## RECORDS TO USE
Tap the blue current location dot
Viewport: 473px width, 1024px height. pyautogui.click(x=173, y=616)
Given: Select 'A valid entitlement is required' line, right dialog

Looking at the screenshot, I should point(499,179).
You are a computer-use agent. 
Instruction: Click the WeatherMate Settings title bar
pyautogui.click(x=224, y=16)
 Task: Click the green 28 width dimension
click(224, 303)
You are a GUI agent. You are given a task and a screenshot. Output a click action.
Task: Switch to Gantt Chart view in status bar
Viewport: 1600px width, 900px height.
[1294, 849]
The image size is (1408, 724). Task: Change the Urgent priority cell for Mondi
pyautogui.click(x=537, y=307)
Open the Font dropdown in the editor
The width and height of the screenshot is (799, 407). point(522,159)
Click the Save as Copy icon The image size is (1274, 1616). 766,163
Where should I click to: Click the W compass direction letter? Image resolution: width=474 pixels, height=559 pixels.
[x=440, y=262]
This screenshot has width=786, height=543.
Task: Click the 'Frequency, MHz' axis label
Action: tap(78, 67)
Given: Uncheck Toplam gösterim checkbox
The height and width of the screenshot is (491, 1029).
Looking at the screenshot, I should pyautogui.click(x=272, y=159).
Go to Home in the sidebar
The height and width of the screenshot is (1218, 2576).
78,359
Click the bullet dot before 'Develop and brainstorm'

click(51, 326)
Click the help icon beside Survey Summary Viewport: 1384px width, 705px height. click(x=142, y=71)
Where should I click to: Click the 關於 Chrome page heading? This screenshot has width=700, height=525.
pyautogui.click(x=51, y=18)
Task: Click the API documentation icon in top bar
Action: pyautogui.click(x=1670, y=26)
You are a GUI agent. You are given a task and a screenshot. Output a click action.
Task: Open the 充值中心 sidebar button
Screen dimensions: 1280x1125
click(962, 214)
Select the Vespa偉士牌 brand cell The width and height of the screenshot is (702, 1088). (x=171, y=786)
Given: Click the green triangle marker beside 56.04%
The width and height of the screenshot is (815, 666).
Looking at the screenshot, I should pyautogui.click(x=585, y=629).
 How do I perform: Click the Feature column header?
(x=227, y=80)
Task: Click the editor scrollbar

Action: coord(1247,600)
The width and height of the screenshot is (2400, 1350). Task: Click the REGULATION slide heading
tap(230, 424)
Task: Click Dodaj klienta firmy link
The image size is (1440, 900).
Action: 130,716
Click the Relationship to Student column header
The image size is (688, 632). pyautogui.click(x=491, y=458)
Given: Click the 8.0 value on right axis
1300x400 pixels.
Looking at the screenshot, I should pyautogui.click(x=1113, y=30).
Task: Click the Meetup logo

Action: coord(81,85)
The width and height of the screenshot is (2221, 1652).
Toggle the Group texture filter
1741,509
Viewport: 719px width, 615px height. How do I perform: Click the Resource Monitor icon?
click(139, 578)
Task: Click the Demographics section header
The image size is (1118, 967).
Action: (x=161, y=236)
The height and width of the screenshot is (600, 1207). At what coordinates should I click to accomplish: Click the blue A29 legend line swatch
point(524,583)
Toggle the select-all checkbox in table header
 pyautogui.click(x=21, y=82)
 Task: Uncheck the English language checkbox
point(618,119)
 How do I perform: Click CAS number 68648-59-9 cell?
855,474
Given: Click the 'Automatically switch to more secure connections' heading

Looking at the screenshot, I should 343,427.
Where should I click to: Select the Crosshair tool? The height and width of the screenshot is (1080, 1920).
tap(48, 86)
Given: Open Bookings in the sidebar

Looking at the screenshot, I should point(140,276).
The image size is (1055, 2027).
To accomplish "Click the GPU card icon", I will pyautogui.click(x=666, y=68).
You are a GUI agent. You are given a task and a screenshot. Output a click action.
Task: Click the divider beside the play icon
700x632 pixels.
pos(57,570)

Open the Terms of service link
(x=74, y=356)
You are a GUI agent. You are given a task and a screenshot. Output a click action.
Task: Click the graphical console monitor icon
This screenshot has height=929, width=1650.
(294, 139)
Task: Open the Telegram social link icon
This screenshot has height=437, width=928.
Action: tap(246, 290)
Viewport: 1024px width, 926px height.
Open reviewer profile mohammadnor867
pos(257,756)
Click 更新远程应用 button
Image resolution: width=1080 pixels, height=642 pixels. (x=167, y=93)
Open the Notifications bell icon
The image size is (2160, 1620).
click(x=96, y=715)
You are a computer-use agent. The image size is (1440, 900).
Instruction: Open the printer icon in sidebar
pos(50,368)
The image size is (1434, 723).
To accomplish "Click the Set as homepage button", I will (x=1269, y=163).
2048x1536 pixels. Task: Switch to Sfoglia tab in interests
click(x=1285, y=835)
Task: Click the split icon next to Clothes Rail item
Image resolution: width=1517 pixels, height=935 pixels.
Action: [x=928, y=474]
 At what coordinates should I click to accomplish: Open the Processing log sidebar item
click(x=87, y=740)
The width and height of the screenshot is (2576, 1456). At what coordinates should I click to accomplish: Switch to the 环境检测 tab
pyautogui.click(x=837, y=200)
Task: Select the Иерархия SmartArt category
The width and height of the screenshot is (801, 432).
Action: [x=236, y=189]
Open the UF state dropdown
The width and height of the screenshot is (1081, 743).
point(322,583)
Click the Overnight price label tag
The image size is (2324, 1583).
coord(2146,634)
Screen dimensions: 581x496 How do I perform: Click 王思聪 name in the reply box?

## INSTRUCTIONS TO FOLLOW
Copy out every entry above word for word, line by line.

## FINAL ANSWER
Tap the blue current location dot
Viewport: 473px width, 1024px height. pyautogui.click(x=173, y=616)
Given: Select 'A valid entitlement is required' line, right dialog

Looking at the screenshot, I should point(499,179).
You are a computer-use agent. 
Instruction: Click the WeatherMate Settings title bar
pyautogui.click(x=224, y=16)
 Task: Click the green 28 width dimension
click(224, 303)
You are a GUI agent. You are given a task and a screenshot. Output a click action.
Task: Switch to Gantt Chart view in status bar
Viewport: 1600px width, 900px height.
[1294, 849]
The image size is (1408, 724). Task: Change the Urgent priority cell for Mondi
pyautogui.click(x=537, y=307)
Open the Font dropdown in the editor
The width and height of the screenshot is (799, 407). point(522,159)
Click the Save as Copy icon The image size is (1274, 1616). 766,163
Where should I click to: Click the W compass direction letter? Image resolution: width=474 pixels, height=559 pixels.
[x=440, y=262]
This screenshot has width=786, height=543.
Task: Click the 'Frequency, MHz' axis label
Action: tap(78, 67)
Given: Uncheck Toplam gösterim checkbox
The height and width of the screenshot is (491, 1029).
Looking at the screenshot, I should pyautogui.click(x=272, y=159).
Go to Home in the sidebar
The height and width of the screenshot is (1218, 2576).
78,359
Click the bullet dot before 'Develop and brainstorm'

click(51, 326)
Click the help icon beside Survey Summary Viewport: 1384px width, 705px height. click(x=142, y=71)
Where should I click to: Click the 關於 Chrome page heading? This screenshot has width=700, height=525.
pyautogui.click(x=51, y=18)
Task: Click the API documentation icon in top bar
Action: pyautogui.click(x=1670, y=26)
You are a GUI agent. You are given a task and a screenshot. Output a click action.
Task: Open the 充值中心 sidebar button
Screen dimensions: 1280x1125
click(962, 214)
Select the Vespa偉士牌 brand cell The width and height of the screenshot is (702, 1088). (x=171, y=786)
Given: Click the green triangle marker beside 56.04%
The width and height of the screenshot is (815, 666).
Looking at the screenshot, I should pyautogui.click(x=585, y=629).
 How do I perform: Click the Feature column header?
(x=227, y=80)
Task: Click the editor scrollbar

Action: coord(1247,600)
The width and height of the screenshot is (2400, 1350). Task: Click the REGULATION slide heading
tap(230, 424)
Task: Click Dodaj klienta firmy link
The image size is (1440, 900).
Action: 130,716
Click the Relationship to Student column header
The image size is (688, 632). pyautogui.click(x=491, y=458)
Given: Click the 8.0 value on right axis
1300x400 pixels.
Looking at the screenshot, I should pyautogui.click(x=1113, y=30).
Task: Click the Meetup logo

Action: coord(81,85)
The width and height of the screenshot is (2221, 1652).
Toggle the Group texture filter
1741,509
Viewport: 719px width, 615px height. How do I perform: Click the Resource Monitor icon?
click(139, 578)
Task: Click the Demographics section header
The image size is (1118, 967).
Action: (x=161, y=236)
The height and width of the screenshot is (600, 1207). At what coordinates should I click to accomplish: Click the blue A29 legend line swatch
point(524,583)
Toggle the select-all checkbox in table header
 pyautogui.click(x=21, y=82)
 Task: Uncheck the English language checkbox
point(618,119)
 How do I perform: Click CAS number 68648-59-9 cell?
855,474
Given: Click the 'Automatically switch to more secure connections' heading

Looking at the screenshot, I should 343,427.
Where should I click to: Select the Crosshair tool? The height and width of the screenshot is (1080, 1920).
tap(48, 86)
Given: Open Bookings in the sidebar

Looking at the screenshot, I should point(140,276).
The image size is (1055, 2027).
To accomplish "Click the GPU card icon", I will pyautogui.click(x=666, y=68).
You are a GUI agent. You are given a task and a screenshot. Output a click action.
Task: Click the divider beside the play icon
700x632 pixels.
pos(57,570)

Open the Terms of service link
(x=74, y=356)
You are a GUI agent. You are given a task and a screenshot. Output a click action.
Task: Click the graphical console monitor icon
This screenshot has height=929, width=1650.
(294, 139)
Task: Open the Telegram social link icon
This screenshot has height=437, width=928.
Action: tap(246, 290)
Viewport: 1024px width, 926px height.
Open reviewer profile mohammadnor867
pos(257,756)
Click 更新远程应用 button
Image resolution: width=1080 pixels, height=642 pixels. (x=167, y=93)
Open the Notifications bell icon
The image size is (2160, 1620).
click(x=96, y=715)
You are a computer-use agent. The image size is (1440, 900).
Instruction: Open the printer icon in sidebar
pos(50,368)
The image size is (1434, 723).
To accomplish "Click the Set as homepage button", I will (x=1269, y=163).
2048x1536 pixels. Task: Switch to Sfoglia tab in interests
click(x=1285, y=835)
Task: Click the split icon next to Clothes Rail item
Image resolution: width=1517 pixels, height=935 pixels.
Action: [x=928, y=474]
 At what coordinates should I click to accomplish: Open the Processing log sidebar item
click(x=87, y=740)
The width and height of the screenshot is (2576, 1456). At what coordinates should I click to accomplish: Switch to the 环境检测 tab
pyautogui.click(x=837, y=200)
Task: Select the Иерархия SmartArt category
The width and height of the screenshot is (801, 432).
Action: [x=236, y=189]
Open the UF state dropdown
The width and height of the screenshot is (1081, 743).
point(322,583)
Click the Overnight price label tag
The image size is (2324, 1583).
coord(2146,634)
Screen dimensions: 581x496 How do I perform: Click 王思聪 name in the reply box?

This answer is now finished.